The data Block Start

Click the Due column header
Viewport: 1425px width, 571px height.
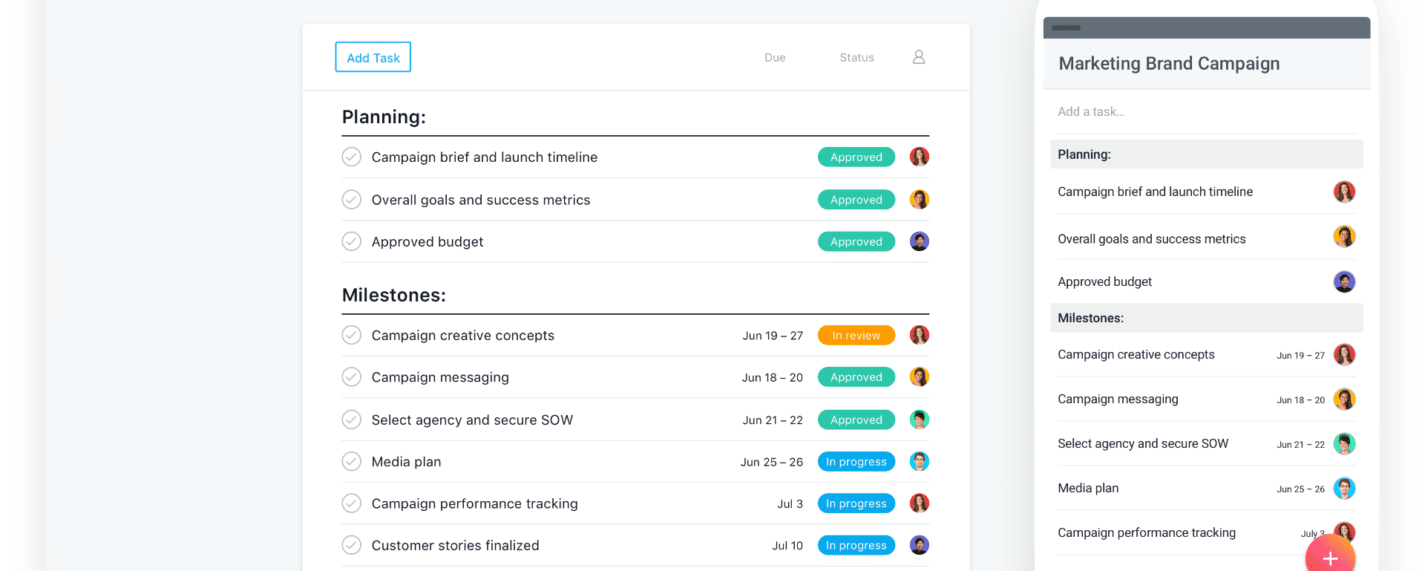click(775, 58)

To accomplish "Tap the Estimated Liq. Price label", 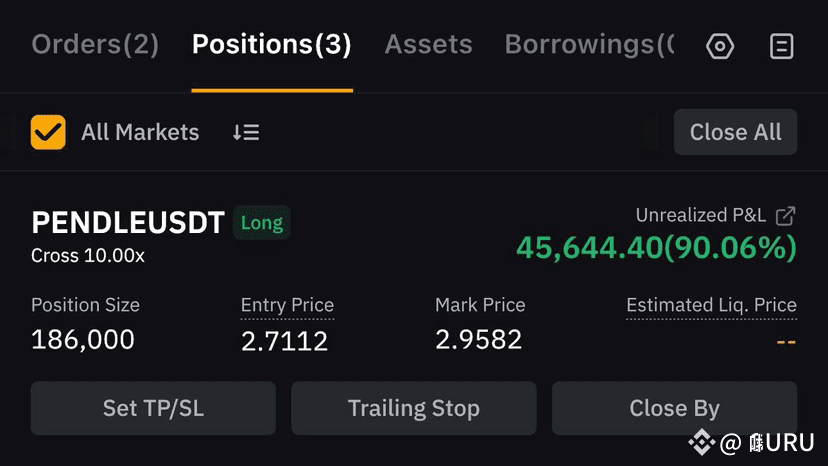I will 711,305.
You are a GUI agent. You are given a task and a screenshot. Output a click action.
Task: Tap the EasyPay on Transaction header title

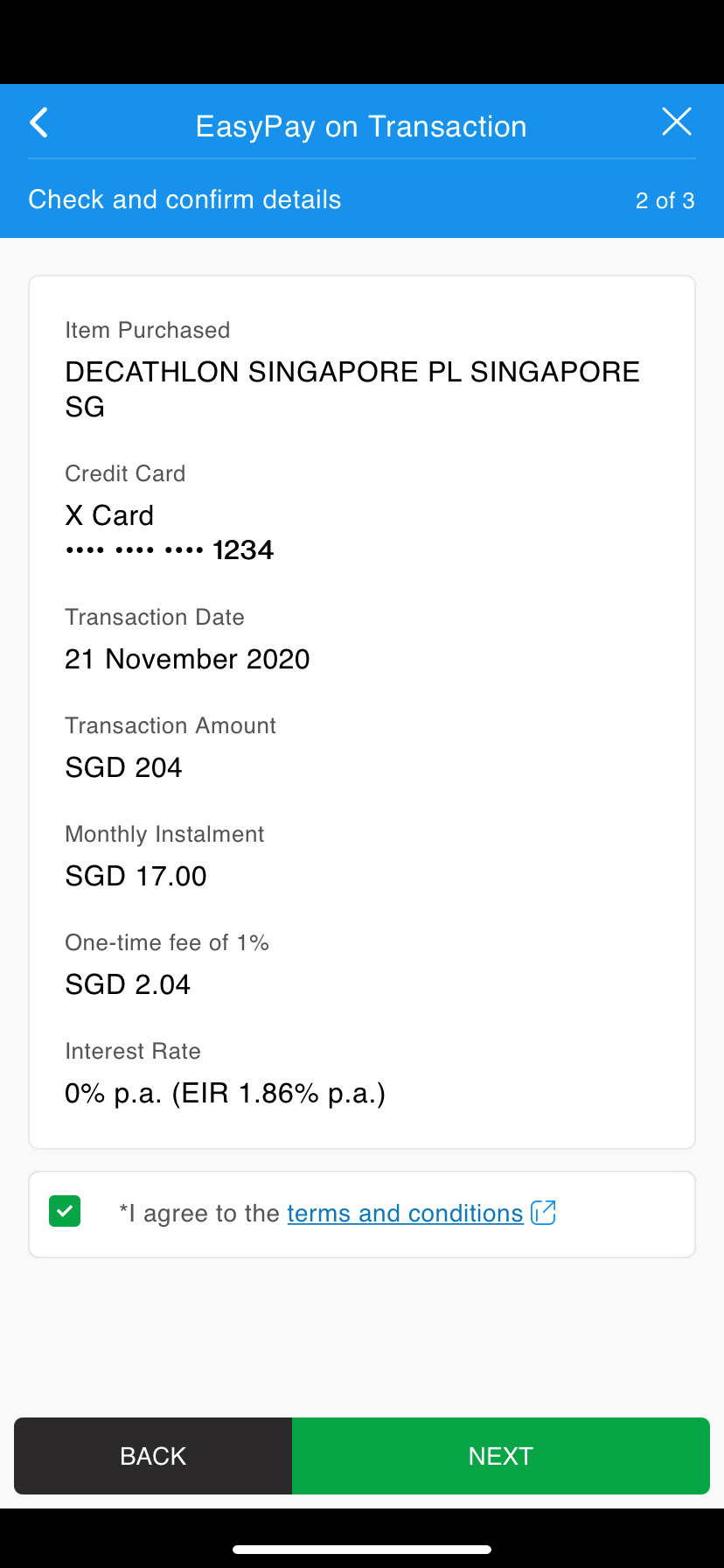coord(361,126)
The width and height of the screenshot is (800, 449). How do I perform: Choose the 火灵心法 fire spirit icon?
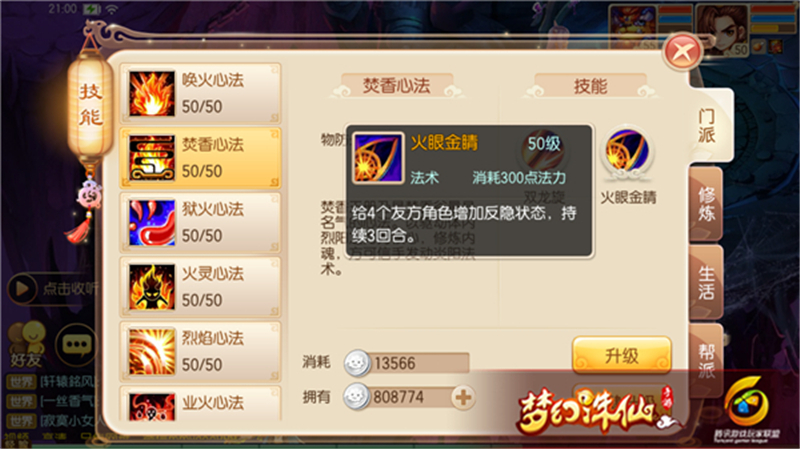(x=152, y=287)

The data Block End

> Work request
Repeat only the lines from the one with "The width and" through the end of the data, both included and exactly as written. Pictures stay out of the copy.

> Response area
The width and height of the screenshot is (800, 449). How do I perform: Choose the 火灵心法 fire spirit icon?
(x=152, y=287)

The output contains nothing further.